A cancer patient holds the IV tubes during chemotherapy.
Cancer: The facts
01:00 - Source: CNN
CNN  — 

Cancer experts have made two calls for action from US lawmakers this year: fix the ongoing cancer drug shortage, and increase funding for cancer research.

The American Association for Cancer Research, in its annual cancer progress report released Wednesday, highlighted the recent improvements that the United States has made in reducing cancer deaths and advancing treatment, as well as the challenges of an ongoing shortage of chemotherapy medications and growing concern about the future funding of cancer research.

“The drug shortages are an enormous, complex problem and in part reflect an economic challenge, where essentially the low profit margin for some of these generic drugs disincentivizes companies from committing to producing them,” said Dr. Philip Greenberg, president of the association and an author of the new report.

He said the shortage means some cancer patients are not able to access medications that have been maintaining their fight against the disease, and others are not able to start treatment regimens that they may need.

“That is an obstacle, and it needs to be addressed, and I don’t think a lot of these things can just be left to the private sector to solve. Some of this is going to have to require regulation to fix,” he said. “People’s lives are really at stake here, both in terms of quality of life and duration of life.”

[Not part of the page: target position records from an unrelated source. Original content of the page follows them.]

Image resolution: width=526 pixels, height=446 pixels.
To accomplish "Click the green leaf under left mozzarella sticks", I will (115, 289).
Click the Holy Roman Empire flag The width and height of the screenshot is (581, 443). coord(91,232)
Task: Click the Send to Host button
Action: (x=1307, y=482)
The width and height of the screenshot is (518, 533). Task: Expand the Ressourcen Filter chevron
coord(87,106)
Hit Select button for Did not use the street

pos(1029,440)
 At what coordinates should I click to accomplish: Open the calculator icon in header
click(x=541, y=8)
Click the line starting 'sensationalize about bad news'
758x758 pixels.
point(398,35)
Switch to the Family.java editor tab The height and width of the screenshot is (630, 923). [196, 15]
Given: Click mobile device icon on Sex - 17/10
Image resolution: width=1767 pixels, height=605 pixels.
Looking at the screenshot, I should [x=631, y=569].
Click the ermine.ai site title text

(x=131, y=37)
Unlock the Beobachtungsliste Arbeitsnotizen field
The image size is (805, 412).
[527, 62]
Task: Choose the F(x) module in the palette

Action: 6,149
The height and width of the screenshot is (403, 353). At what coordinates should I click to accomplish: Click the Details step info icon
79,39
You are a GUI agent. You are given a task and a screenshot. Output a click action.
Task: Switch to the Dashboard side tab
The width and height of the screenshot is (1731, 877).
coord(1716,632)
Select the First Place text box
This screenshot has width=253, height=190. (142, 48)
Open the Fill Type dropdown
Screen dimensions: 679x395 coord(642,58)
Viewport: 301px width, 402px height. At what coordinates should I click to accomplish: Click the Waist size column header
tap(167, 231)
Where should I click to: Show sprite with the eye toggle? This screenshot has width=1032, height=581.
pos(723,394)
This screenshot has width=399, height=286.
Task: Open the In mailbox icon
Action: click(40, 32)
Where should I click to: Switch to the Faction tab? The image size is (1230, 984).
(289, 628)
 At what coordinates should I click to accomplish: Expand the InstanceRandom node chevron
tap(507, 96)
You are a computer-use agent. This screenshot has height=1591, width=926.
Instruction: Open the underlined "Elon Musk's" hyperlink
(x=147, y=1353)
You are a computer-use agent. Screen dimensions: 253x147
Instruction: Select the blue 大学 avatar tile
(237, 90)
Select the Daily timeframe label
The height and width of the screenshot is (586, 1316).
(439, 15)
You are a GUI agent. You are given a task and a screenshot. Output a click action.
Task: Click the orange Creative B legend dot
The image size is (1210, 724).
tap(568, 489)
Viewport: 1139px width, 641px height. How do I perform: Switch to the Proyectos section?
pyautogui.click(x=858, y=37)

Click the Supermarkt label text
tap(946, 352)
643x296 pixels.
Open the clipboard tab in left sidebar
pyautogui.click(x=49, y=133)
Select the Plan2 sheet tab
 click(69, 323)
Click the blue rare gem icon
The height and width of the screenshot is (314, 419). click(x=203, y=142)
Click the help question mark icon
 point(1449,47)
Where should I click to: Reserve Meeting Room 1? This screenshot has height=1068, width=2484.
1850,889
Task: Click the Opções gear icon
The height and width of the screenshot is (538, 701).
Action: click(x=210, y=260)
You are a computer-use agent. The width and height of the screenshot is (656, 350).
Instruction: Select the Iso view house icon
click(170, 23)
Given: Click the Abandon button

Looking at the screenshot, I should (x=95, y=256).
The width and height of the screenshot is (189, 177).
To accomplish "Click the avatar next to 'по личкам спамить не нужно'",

Greenberg and his colleagues plan to meet with lawmakers in Washington this week to discuss the report and what its findings mean.

The report champions how over the years, advances in cancer therapeutics have played a role in helping reduce the rate of cancer deaths in the United States by 33% between 1991 and 2020, which translates to about 3.8 million deaths from cancer being averted.

Among the advances detailed in the report are the 14 new anticancer therapeutics that the US Food and Drug Administration approved between August 2022 and July 2023, including a novel gene-therapy-based immunotherapy for bladder cancer, an antibody-drug conjugate for ovarian cancer and four new T-cell engaging antibodies for certain blood cancers. But treatments like those can only make an impact if patients have access to them.